Continue the passage on terrestrial impact craters from the point where it ends.

#### EXTRACT PROVIDED
- Opening Delimiter -

Terrestrial Impact Craters Terrestrial Impact Craters
Impact craters are geologic structures formed when a large meteorid, asteroid or comet smashes into a planet or a satellite. All the inner bodies in our solar system have been heavily bombarded by meteoroids throughout their history. The surfaces of the Moon, Mars and Mercury, where other geologic processes stopped millions of years ago, record this bombardment clearly. On the Earth, however, which has been even more heavily impacted than the Moon, craters are continually erased by erosion and redeposition as well as by volcanic resurfacing and tectonic activity. Thus only about 120 terrestrial impact craters have been recognized, the majority in geologically stable cratons of North America, Europe and Australia where most exploration has taken place. Spacecraft orbital imagery has helped to identify structures in more remote locations for further investigation.
Meteor Crater (also know as Barringer Crater), Arizona, was the first-recognized terrestrial impact crater. It was identified in the 1920s by workers who discovered fragments of the meteorite impactor within the crater itself. Several other relatively small craters were also found to contain impactor fragments and for many years these remnants were the only accepted evidence for impact origin. However, scientists have come to realize that pieces of the impactor often do not survive the collision intact.
In massive events caused by a large impactor, tremendous pressures and temperatures are generated that may vaporize the meteorite altogether or may completely melt and mix it with melted target rocks. Over several thousand years, any detectable meteoritic component may erode away. In some cases, nonterrestrial relative abundances of siderophile elements can be detected in the impact melt rocks within large craters - a chemical signature of the meteorite impactor.
Since the 1960s, numerous studies have uncovered another physical marker of impact structures, shock metamorphism. Certain shock metamorphic effects have been shown to be uniquely and unambiguously associated with meteorite impact craters; no other earthly mechanism, including volcanism, produces the extremely high pressures that cause them. They include shatter cones, multiple sets of microscopic planar features in quartz and feldspar grains, diaplectic glass, and high-pressure mineral phases such as stishovite. All known terrestrial impact structures exhibit some or all of these shock effects.

- Closing Delimiter -

#### DATA SHOWN
- Opening Delimiter -

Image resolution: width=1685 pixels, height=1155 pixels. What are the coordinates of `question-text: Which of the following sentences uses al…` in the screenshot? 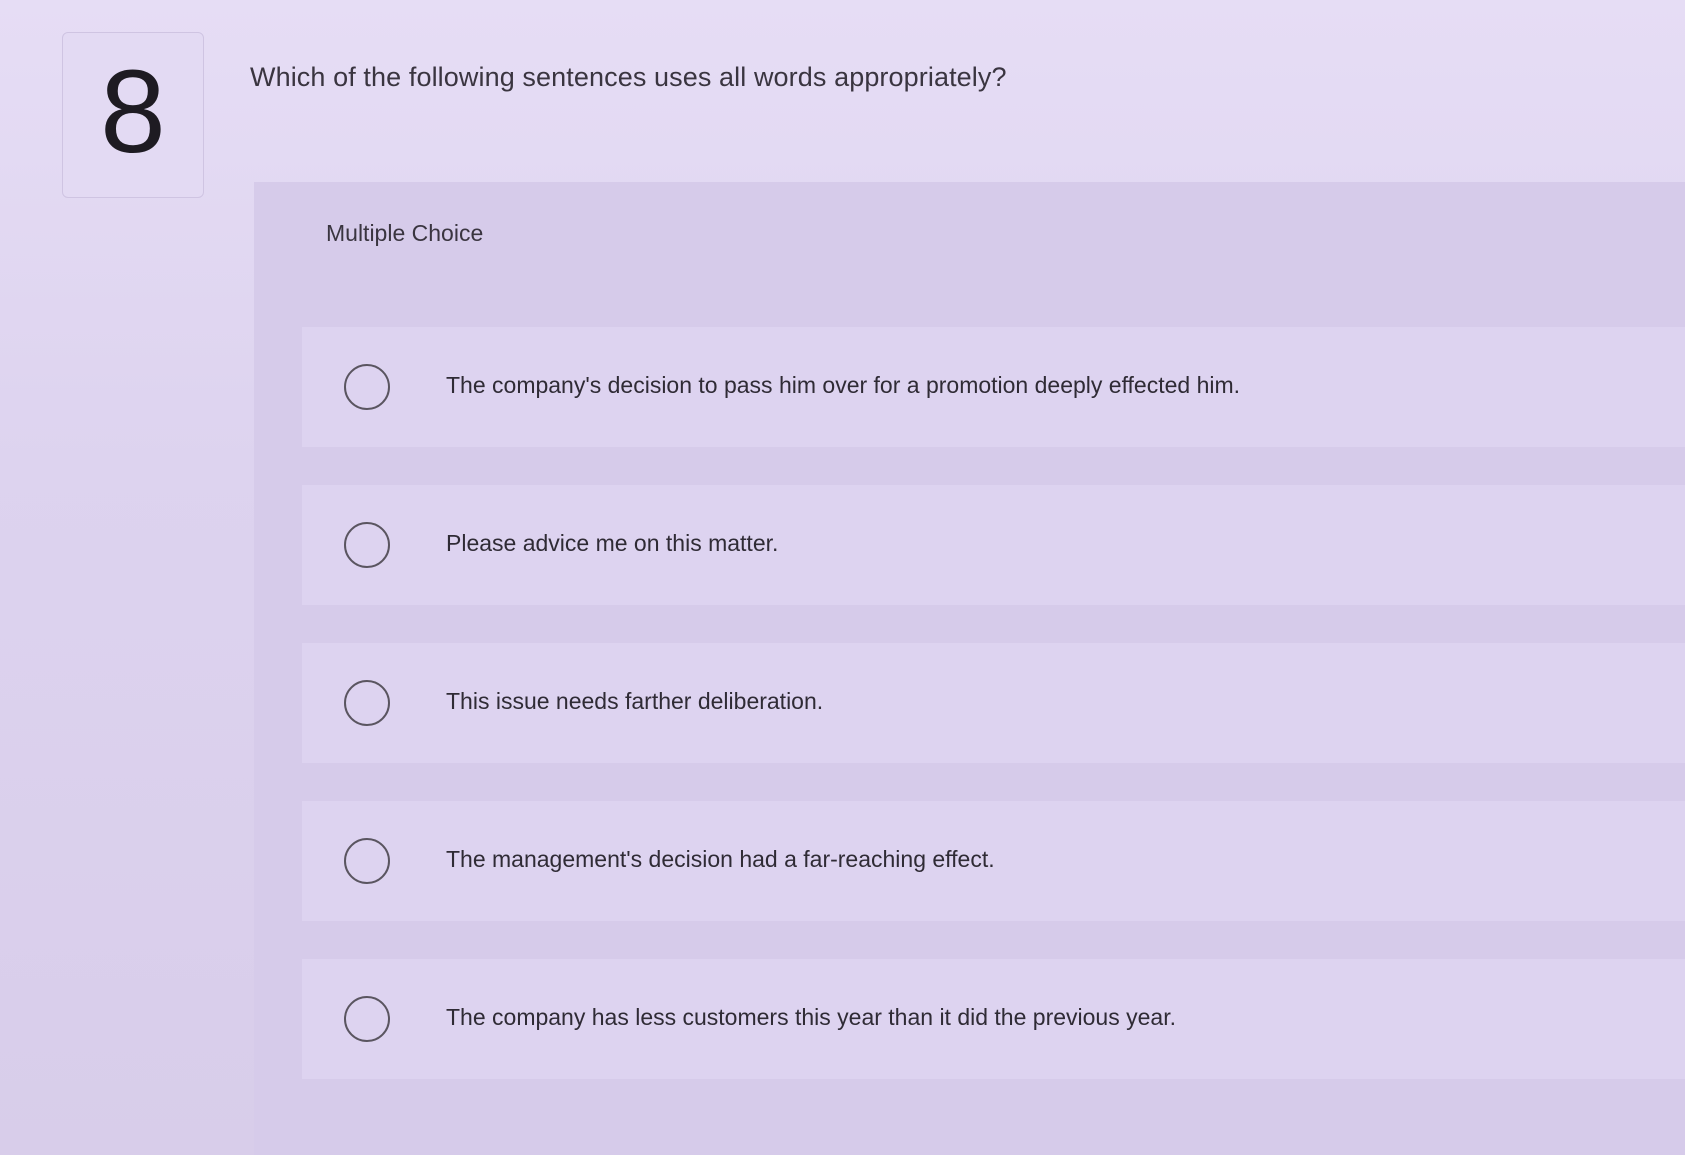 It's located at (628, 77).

- Closing Delimiter -
- Opening Delimiter -

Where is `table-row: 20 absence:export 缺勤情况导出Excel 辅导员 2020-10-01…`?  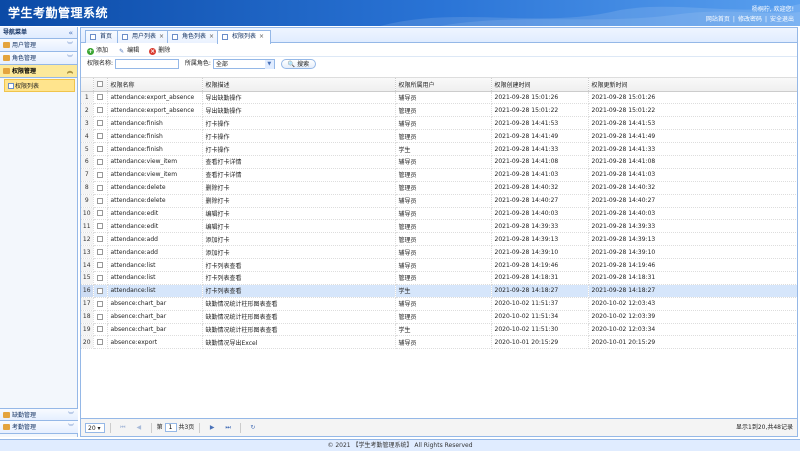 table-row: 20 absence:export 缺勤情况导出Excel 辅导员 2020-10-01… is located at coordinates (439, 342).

- Closing Delimiter -

#### EXERCISE RESPONSE
Impact craters are divided into two groups based on morphology: simple craters and complex craters. Simple craters are relatively small with depth-to-diameter ratios of about 1:5 to 1:7 and a smooth bowl shape. In larger craters, however, gravity causes the initially steep crater walls to collapse downward and inward, forming a complex structure with a central peak or peak ring and a shallower depth compared to diameter (1:10 to 1:20). The diameter at which craters become complex depends on the surface gravity of the planet: The greater the gravity, the smaller the diameter that will produce a complex structure. On Earth, this transition diameter is 2 to 4 km (depending on target rock properties); on the Moon, at 1/6 Earth's gravity, the transition diameter is 15 to 20 km.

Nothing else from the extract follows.